>> start SOURCE MATERIAL

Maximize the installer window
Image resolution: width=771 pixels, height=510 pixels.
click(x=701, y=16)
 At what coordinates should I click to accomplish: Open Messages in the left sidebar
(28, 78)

>> end SOURCE MATERIAL
>> start SOURCE MATERIAL

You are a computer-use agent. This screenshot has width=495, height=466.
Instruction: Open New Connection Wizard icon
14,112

>> end SOURCE MATERIAL

> **WORK INSTRUCTIONS**
Count how many lines in the items above contain the word "Open", treating uppercase and lowercase as different, and reply with only that number.

> **TASK ANSWER**
2